Wilmer Puello-Mota (born December 3, 1995) is a former Holyoke, Massachusetts city councilor, United States Air Force veteran, and current fugitive from justice who fled from the United States to Russia on 8 January 2024. The flight occurred three days after the conclusion of his city council term and two days before he was expected to plead guilty in court to charges of possession of child pornography, obstruction of justice, and forgery-counterfeiting charges in Rhode Island. Puello-Mota joined the Russian military in 2024 and has since fought for Russia against Ukraine. Puello-Mota's attorney has stated that Puello-Mota likely fled because he "didn’t want to register as a sex offender."

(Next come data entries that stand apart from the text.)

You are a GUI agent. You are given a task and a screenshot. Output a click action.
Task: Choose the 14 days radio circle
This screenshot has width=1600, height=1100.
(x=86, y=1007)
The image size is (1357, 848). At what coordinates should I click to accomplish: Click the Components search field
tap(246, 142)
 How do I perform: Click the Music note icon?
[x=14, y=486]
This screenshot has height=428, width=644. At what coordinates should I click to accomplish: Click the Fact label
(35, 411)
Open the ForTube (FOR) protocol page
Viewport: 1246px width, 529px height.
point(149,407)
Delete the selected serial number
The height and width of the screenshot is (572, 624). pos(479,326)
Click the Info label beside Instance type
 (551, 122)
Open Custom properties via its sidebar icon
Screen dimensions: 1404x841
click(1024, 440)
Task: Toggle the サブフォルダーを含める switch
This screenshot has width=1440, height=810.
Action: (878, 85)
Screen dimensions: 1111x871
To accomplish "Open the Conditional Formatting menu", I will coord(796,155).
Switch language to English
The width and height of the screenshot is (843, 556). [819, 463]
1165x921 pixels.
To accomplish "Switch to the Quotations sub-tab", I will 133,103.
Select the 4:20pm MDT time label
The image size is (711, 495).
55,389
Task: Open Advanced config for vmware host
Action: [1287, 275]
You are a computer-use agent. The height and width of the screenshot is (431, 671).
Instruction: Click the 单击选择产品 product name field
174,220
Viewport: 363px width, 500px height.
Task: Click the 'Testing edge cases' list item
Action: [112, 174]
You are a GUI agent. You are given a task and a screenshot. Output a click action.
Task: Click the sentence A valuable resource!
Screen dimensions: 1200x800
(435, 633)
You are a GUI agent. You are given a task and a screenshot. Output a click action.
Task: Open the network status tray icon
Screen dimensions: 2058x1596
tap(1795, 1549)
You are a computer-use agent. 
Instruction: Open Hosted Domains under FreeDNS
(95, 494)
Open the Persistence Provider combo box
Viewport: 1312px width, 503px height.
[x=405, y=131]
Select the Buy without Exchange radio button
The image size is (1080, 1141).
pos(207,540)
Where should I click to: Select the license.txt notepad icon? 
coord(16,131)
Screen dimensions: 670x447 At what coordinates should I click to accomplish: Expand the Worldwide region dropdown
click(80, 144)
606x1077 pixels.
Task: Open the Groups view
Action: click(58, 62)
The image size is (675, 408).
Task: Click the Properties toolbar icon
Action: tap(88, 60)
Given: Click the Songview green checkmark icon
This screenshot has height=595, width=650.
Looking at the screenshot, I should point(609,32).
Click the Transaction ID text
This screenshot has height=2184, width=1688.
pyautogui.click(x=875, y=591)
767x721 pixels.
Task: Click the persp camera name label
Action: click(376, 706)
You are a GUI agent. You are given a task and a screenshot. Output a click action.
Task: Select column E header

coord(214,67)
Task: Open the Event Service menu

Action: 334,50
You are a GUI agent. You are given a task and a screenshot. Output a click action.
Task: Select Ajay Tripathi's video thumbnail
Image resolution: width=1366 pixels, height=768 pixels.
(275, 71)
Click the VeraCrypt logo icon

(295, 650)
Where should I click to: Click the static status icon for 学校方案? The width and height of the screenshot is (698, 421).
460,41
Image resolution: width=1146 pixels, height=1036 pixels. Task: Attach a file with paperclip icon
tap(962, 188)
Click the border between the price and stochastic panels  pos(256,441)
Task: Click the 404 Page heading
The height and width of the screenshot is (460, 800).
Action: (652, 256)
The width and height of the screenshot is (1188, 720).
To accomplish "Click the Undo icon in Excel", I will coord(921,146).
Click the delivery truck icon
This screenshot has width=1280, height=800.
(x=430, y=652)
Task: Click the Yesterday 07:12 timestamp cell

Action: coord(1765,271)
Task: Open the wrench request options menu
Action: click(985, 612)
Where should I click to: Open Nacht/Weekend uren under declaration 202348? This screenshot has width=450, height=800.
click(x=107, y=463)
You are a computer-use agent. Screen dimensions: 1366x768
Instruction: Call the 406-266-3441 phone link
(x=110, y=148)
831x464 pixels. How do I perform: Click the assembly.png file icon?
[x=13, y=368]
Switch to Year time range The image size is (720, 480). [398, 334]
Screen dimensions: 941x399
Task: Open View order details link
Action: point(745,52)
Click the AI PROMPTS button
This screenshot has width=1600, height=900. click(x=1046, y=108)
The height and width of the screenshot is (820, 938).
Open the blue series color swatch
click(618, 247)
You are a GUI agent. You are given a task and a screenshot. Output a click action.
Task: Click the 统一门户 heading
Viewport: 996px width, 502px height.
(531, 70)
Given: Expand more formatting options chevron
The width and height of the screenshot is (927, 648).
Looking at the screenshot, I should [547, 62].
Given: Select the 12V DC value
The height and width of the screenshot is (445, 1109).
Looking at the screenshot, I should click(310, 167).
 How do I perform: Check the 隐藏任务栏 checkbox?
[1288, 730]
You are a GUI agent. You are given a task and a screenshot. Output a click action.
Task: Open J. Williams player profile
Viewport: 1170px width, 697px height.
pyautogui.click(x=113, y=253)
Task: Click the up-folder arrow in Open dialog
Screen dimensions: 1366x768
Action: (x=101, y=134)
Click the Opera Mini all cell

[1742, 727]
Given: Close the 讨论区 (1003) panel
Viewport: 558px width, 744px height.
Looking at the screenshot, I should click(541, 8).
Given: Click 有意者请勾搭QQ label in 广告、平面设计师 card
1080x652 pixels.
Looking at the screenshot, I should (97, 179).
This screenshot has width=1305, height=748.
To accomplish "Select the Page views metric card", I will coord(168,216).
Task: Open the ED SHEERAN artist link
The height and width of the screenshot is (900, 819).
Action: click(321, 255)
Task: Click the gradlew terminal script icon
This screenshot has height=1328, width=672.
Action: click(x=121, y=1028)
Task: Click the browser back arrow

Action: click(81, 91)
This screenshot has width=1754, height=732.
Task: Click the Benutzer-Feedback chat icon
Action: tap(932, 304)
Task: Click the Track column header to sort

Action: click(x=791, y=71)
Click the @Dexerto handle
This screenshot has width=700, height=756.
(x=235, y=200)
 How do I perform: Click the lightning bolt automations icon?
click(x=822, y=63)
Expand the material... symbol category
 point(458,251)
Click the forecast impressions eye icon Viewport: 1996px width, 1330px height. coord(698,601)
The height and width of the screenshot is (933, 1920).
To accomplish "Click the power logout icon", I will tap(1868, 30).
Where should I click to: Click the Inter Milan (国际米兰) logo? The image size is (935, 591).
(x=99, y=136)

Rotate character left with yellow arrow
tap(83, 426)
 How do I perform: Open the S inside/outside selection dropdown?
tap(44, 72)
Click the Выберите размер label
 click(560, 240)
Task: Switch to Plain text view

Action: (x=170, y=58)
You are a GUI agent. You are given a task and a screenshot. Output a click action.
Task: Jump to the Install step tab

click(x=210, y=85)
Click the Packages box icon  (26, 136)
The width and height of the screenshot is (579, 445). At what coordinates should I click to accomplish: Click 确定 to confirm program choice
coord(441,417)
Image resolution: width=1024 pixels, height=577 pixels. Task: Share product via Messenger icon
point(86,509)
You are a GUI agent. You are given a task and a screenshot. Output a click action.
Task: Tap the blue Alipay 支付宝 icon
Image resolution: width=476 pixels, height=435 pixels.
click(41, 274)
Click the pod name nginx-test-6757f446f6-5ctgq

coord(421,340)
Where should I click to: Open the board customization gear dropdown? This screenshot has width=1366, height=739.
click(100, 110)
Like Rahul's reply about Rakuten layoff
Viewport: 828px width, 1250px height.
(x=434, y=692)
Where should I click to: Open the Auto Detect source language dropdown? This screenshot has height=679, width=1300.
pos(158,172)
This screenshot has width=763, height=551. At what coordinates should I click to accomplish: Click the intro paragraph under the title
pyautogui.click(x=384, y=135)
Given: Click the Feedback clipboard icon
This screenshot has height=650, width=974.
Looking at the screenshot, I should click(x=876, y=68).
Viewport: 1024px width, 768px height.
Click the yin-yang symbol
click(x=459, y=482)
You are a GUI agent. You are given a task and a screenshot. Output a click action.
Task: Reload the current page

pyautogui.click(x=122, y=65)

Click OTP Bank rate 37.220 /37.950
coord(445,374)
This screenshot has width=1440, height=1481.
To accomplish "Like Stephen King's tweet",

The Russian government has described Puello-Mota as an "American with Russian citizenship" and a "former American citizen." Puello-Mota has asserted he still a U.S. citizen and is not a "traitor."

== Military career ==

=== United States Air Force ===
Puello-Mota enlisted into the United States Air Force (USAF) at 17, requiring a parental consent waiver, and served for six years. He deployed to Afghanistan in 2015 with the 455th Air Expeditionary Wing to support operations against the Taliban. While serving in Afghanistan at age 19, as the youngest airman present, he participated in the traditional Air Force birthday cake-cutting ceremony on September 18, 2015, at Bagram Airfield alongside the oldest serving airman, Brig. Gen. David Julazadeh (455th AEW commander), and Chief Master Sgt. Matthew Grengs (455th AEW command chief).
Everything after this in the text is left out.